FirefoxやOperaなどの引用符と違うのは実際に表示されているのが「文字」のため、例えばコピーするときなどに引用符が含まれてしまいます。画像などを使えばこの問題は回避できますが、あまり大した問題には思えないので文字のままです。気になる方は"の部分に画像(img)タグを入れるなどしてください。
<q>タグの後に引用元へのリンクを作る
<q>タグにcite属性でURIが指定されていると、自動で引用部分の末尾にリンクを作成します。
動作デモ
<Q>タグはQuotation(引用)の略で、<Q>~</Q>で 囲まれた部分が引用文であることを表します。
HTMLソースは以下のようになっています。
<q cite="http://www.htmq.com/html/q.shtml" title="<Q>-HTMLタグリファレンス"><Q>タグはQuotation(引用)の略で、<Q>~</Q>で 囲まれた部分が引用文であることを表します。</q>
このBlogでは画像を呼び出してリンクに使用していますが、今回のコードでは「*」を使用しています。同じように画像が使いたい方は、「*」部分を画像に置き換えるなどしてください。なお、挙動とソースは以下のページ・サイトを参考にして作成(改造)させていただきました。

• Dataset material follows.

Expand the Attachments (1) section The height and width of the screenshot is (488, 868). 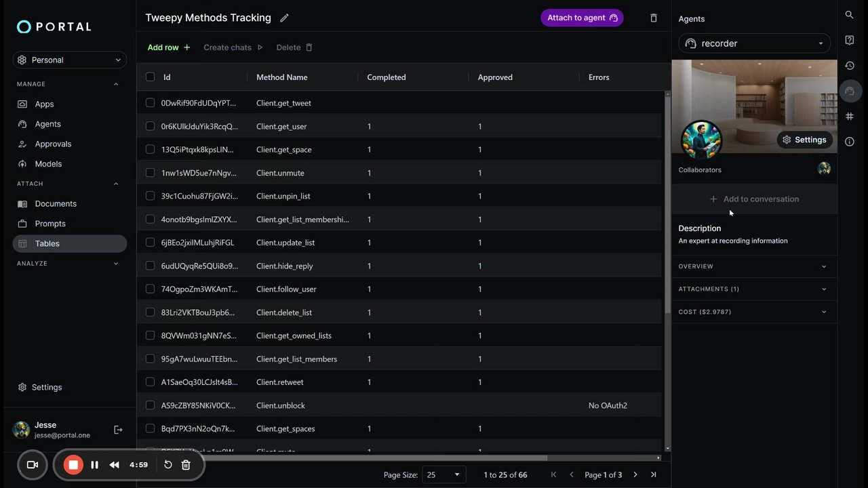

2 : はてなダイアリーにはこれと同じ機能が標準搭載されている。
ソース
以下のコードをhead内に書き込んでください。
<script type="text/javascript">
<!--
$(function(){
$('q[@cite^="http://"]').each(function() {
var q_title = $(this).attr('title');
var q_cite = $(this).attr('cite');
$(this).after('<a href="' + q_cite +'" title="' + q_title +'">*</a>');
});
});
// -->
</script>
JavaScriptがOFFの環境だとリンクが作られないため、ページ内のどこかに普通のリンクを最低一つは作っておいた方がいいでしょう。
注意点
上記のカスタマイズを同時に使用する場合、IEではhead内に書き込むScript(コード)の順序によって、リンクが引用符の中・外のどちらに表示されるのか変わり*3ます。順序が気に入らない場合は任意でコードの順番を入れ替えてください。 3 : IE以外ではリンクは必ず引用符の外に表示される。